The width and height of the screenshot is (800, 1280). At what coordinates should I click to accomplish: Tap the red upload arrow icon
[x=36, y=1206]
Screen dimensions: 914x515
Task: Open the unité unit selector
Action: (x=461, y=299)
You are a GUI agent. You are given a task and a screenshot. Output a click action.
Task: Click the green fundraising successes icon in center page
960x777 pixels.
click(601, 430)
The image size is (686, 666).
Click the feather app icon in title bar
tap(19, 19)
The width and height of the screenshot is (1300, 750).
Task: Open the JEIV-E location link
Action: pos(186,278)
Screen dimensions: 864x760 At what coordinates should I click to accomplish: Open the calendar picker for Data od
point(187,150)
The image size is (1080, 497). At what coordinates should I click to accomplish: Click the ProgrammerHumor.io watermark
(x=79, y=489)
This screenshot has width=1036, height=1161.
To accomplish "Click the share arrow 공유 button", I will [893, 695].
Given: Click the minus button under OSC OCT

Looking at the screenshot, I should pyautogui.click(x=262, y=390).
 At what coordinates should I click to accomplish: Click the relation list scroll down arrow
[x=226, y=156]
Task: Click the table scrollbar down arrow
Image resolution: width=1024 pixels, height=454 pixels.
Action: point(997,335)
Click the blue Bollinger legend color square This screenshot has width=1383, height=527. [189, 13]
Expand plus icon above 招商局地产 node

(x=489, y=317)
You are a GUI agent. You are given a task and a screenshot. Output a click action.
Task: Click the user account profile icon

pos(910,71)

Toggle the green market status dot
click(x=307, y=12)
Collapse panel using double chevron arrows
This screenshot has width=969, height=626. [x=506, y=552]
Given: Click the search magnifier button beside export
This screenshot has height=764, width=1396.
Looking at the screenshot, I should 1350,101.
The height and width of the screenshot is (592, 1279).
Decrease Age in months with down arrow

=-=-=-=-=

Instructions for the task
Line by line, retype all of the entries.

Response box
The width and height of the screenshot is (800, 1280). At what coordinates should I click to accomplish: Tap the red upload arrow icon
[x=36, y=1206]
Screen dimensions: 914x515
Task: Open the unité unit selector
Action: (x=461, y=299)
You are a GUI agent. You are given a task and a screenshot. Output a click action.
Task: Click the green fundraising successes icon in center page
960x777 pixels.
click(601, 430)
The image size is (686, 666).
Click the feather app icon in title bar
tap(19, 19)
The width and height of the screenshot is (1300, 750).
Task: Open the JEIV-E location link
Action: pos(186,278)
Screen dimensions: 864x760 At what coordinates should I click to accomplish: Open the calendar picker for Data od
point(187,150)
The image size is (1080, 497). At what coordinates should I click to accomplish: Click the ProgrammerHumor.io watermark
(x=79, y=489)
This screenshot has width=1036, height=1161.
To accomplish "Click the share arrow 공유 button", I will [893, 695].
Given: Click the minus button under OSC OCT

Looking at the screenshot, I should pyautogui.click(x=262, y=390).
 At what coordinates should I click to accomplish: Click the relation list scroll down arrow
[x=226, y=156]
Task: Click the table scrollbar down arrow
Image resolution: width=1024 pixels, height=454 pixels.
Action: point(997,335)
Click the blue Bollinger legend color square This screenshot has width=1383, height=527. [189, 13]
Expand plus icon above 招商局地产 node

(x=489, y=317)
You are a GUI agent. You are given a task and a screenshot. Output a click action.
Task: Click the user account profile icon

pos(910,71)

Toggle the green market status dot
click(x=307, y=12)
Collapse panel using double chevron arrows
This screenshot has width=969, height=626. [x=506, y=552]
Given: Click the search magnifier button beside export
This screenshot has height=764, width=1396.
Looking at the screenshot, I should 1350,101.
The height and width of the screenshot is (592, 1279).
Decrease Age in months with down arrow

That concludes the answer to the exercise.